In extreme cases, disobedience might escalate to “fragging,” or the murder of officers by their own troops. While hardly widespread, and harshly punished whenever possible, the practice was not unknown – and in some cases the murderers got away with it. Louis Barthas recalled an incident in which French soldiers lynched military police officers when the latter stopped them from going AWOL to buy food: 

But this zeal in carrying out such a rigorous and absurd duty irritated the poilus, who went out in groups and administered some hard knocks to the gendarmes with stout clubs. But these reprisals went too far. One day they found two gendarmes swinging from the branches of a pine tree, with their tongues hanging out… Far up the chain of command, they were moved by this incident. At roll call, for three days straight, they read and reread a note from the general-en-chef praising the tough and thankless job that the brave gendarmes carry out, earning the respect of all. The officers couldn’t repress the guffaws and sarcastic comments which welcomed this reading. “If they find their jobs too tough and thankless,” said a voice, “then they should come up to an outpost one time.” 

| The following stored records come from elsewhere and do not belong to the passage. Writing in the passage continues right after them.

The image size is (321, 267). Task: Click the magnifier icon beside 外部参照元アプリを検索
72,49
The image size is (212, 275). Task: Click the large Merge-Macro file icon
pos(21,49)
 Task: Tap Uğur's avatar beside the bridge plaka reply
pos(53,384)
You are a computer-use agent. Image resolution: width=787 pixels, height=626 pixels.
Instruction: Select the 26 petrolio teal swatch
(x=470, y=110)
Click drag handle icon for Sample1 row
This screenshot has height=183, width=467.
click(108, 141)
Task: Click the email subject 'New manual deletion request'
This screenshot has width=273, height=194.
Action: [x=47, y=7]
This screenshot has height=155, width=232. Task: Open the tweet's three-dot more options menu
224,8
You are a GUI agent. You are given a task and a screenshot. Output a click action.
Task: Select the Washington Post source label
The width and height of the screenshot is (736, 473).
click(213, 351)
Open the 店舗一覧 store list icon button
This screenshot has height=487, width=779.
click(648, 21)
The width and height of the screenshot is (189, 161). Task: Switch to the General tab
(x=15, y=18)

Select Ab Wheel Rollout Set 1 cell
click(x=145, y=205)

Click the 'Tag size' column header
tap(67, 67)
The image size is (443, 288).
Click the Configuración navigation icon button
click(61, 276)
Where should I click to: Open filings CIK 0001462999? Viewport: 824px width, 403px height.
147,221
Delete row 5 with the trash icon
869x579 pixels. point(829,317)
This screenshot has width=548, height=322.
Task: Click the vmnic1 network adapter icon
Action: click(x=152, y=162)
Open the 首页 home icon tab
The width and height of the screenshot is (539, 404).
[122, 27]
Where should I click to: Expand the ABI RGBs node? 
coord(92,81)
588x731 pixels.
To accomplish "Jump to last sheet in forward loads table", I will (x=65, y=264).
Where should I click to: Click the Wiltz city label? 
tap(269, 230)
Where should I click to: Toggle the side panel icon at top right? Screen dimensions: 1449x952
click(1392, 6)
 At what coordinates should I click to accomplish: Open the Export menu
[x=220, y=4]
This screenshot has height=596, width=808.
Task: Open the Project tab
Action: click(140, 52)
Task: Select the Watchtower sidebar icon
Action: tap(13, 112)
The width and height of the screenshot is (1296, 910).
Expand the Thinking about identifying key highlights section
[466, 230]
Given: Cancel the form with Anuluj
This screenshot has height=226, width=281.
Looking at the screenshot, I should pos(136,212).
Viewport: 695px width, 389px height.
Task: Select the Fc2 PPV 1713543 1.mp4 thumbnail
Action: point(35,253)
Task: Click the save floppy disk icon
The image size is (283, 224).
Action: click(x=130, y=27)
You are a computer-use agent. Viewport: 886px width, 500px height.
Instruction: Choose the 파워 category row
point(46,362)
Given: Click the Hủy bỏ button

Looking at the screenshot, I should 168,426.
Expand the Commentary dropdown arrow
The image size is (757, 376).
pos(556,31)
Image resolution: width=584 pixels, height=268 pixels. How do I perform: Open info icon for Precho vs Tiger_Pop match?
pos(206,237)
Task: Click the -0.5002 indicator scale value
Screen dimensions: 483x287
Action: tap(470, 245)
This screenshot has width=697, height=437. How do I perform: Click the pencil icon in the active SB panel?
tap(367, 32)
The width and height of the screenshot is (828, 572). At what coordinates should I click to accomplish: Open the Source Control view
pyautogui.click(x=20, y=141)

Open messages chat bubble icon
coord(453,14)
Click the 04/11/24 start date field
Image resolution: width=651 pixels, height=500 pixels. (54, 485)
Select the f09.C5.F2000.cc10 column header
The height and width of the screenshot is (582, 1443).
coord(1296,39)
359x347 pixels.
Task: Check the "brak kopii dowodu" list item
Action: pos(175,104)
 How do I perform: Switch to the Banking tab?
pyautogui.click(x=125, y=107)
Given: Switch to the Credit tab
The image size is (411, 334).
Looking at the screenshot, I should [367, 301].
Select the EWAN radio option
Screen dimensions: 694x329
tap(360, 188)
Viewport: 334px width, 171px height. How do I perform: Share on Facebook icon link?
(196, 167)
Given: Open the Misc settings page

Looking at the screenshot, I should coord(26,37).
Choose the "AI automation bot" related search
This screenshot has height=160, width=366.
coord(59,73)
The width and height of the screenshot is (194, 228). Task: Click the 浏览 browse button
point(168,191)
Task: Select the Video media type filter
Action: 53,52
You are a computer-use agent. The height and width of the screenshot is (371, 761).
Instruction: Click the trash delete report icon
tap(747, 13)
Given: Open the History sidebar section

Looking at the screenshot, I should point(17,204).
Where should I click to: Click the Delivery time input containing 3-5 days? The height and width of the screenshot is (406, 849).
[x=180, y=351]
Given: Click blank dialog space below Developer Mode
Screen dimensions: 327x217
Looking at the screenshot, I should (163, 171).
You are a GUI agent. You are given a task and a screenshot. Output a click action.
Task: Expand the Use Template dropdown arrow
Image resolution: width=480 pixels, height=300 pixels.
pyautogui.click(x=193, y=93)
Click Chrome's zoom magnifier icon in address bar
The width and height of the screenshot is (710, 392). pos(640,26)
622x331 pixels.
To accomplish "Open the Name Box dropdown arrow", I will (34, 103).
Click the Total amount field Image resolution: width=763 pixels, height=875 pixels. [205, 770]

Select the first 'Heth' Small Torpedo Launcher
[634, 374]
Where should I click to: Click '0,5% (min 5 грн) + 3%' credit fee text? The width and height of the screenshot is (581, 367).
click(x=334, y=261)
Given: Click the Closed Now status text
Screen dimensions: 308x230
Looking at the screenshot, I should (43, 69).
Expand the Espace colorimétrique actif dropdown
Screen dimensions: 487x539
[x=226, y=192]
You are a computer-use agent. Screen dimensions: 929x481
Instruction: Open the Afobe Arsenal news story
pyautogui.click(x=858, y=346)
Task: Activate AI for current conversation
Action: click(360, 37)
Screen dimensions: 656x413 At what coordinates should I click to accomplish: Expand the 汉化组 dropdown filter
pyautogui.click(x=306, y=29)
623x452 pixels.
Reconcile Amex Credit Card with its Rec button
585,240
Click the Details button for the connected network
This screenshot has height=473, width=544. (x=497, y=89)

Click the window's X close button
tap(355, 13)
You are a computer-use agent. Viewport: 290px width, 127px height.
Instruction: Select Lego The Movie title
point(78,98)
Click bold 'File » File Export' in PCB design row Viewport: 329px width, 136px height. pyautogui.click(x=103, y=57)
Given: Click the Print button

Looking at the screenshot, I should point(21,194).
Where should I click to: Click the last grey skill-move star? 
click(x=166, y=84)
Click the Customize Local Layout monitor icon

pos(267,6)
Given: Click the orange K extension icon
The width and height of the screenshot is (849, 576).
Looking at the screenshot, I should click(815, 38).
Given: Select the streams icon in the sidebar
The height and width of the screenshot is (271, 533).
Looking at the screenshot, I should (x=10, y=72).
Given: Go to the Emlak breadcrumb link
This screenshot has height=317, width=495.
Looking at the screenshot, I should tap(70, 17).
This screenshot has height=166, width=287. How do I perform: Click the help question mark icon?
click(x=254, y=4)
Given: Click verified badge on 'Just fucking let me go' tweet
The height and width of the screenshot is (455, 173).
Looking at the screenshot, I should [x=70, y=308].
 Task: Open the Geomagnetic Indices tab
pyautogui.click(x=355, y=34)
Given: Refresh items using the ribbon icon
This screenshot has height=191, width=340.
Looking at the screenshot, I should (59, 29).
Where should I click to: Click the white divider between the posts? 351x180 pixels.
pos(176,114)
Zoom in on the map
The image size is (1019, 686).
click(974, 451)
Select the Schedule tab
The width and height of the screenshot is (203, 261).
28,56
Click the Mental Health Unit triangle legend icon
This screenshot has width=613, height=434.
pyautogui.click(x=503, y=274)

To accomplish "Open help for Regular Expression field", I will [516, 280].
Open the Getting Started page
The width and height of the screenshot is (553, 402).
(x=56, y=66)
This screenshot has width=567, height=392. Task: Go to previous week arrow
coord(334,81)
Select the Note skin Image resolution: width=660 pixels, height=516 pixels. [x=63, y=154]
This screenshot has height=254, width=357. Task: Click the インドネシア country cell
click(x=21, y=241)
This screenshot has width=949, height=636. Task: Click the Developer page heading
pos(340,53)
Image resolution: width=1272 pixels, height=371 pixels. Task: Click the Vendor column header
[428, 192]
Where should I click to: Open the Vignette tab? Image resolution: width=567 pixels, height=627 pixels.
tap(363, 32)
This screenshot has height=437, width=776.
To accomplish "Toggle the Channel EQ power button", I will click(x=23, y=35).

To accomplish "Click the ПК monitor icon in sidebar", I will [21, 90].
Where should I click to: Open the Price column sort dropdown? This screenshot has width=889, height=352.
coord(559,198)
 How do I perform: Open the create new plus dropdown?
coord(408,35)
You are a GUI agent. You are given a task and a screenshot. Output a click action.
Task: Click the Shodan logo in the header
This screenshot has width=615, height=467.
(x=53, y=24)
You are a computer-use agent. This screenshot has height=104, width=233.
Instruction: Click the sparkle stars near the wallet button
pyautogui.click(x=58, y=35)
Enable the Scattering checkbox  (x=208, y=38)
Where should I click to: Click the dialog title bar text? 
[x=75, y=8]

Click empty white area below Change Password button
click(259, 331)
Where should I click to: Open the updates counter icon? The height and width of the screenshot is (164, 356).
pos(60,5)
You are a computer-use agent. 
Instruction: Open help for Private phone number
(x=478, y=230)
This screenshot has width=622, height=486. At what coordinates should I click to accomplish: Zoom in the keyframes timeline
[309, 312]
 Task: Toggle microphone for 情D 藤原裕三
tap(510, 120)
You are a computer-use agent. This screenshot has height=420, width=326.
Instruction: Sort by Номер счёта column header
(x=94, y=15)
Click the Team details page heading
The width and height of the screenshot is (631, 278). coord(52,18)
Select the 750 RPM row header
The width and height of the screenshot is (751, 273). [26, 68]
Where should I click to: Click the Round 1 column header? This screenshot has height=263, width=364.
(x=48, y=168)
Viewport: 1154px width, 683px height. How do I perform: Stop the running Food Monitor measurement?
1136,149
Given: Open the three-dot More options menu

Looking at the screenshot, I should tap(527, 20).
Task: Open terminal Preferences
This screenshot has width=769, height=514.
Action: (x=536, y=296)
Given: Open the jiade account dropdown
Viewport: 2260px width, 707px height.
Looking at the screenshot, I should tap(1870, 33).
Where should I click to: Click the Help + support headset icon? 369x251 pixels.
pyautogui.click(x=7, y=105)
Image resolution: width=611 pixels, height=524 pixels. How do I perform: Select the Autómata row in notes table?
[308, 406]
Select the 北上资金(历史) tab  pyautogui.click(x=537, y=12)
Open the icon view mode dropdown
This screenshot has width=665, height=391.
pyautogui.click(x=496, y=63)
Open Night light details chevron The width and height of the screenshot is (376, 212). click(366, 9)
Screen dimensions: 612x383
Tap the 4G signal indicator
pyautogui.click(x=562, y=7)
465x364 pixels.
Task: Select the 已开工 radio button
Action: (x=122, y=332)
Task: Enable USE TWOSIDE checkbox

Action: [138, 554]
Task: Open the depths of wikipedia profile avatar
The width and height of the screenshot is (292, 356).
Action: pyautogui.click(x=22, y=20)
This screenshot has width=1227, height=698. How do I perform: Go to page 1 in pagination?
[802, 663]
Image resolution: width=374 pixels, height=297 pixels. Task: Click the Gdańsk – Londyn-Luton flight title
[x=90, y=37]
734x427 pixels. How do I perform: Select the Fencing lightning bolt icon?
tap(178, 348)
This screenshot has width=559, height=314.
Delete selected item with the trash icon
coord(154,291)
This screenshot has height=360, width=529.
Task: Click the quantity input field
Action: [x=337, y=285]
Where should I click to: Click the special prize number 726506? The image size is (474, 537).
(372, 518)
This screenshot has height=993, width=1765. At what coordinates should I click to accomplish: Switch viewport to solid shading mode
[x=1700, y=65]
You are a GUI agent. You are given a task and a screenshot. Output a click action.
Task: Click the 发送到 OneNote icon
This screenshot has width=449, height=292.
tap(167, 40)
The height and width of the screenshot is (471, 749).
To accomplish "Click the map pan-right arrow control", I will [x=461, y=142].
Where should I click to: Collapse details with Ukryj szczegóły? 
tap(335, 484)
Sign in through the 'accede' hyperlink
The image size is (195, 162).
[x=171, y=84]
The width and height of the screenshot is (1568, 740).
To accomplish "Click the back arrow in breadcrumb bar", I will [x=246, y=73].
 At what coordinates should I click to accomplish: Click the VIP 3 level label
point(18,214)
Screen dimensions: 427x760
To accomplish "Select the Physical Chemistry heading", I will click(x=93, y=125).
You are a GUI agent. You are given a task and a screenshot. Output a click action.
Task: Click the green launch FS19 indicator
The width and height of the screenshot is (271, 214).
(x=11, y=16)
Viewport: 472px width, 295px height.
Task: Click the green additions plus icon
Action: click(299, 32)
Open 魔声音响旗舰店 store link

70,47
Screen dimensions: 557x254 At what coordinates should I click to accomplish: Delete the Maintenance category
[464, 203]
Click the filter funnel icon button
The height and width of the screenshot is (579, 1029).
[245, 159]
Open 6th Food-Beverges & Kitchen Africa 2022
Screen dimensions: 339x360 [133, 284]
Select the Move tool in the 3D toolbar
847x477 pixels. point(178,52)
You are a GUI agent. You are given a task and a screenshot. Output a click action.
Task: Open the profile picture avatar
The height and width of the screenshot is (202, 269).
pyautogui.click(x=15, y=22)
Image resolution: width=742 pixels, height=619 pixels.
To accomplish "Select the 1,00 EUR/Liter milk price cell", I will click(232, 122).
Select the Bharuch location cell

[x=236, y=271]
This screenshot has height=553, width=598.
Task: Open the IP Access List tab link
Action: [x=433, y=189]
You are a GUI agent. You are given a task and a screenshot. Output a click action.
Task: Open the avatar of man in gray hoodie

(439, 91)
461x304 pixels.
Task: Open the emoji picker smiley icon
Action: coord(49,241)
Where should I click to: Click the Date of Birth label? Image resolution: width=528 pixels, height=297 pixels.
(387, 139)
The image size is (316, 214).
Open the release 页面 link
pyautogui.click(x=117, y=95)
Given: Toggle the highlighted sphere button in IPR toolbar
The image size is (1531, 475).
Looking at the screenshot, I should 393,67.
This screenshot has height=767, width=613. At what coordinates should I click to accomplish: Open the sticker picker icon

Occasionally the attackers killed the wrong victim, according to the British author Robert Graves, who recorded one bloody mishap on May 23, 1915: 

Two young miners, in another company, disliked their sergeant, who had a down on them and gave them all the most dirty and dangerous jobs. When they were in billets he crimed them for things they hadn’t done; so they decided to kill him. Later, they reported at Battalion Orderly Room and asked to see the Adjutant… Smartly slapping the small-of-the-butt of their sloped rifles, they said: “We’ve come to report, Sir, that we’re very sorry, but we’ve shot our company sergeant-major.” The adjutant said: “Good heavens, how did that happen?” “It was an accident, Sir.” “What do you mean, you damn fools? Did you mistake him for a spy?” “No, Sir, we mistook him for our platoon sergeant.” So they were both court-martialled and shot by a firing-squad of their own company against the wall of a convent at Béthune.

See the previous installment or all entries.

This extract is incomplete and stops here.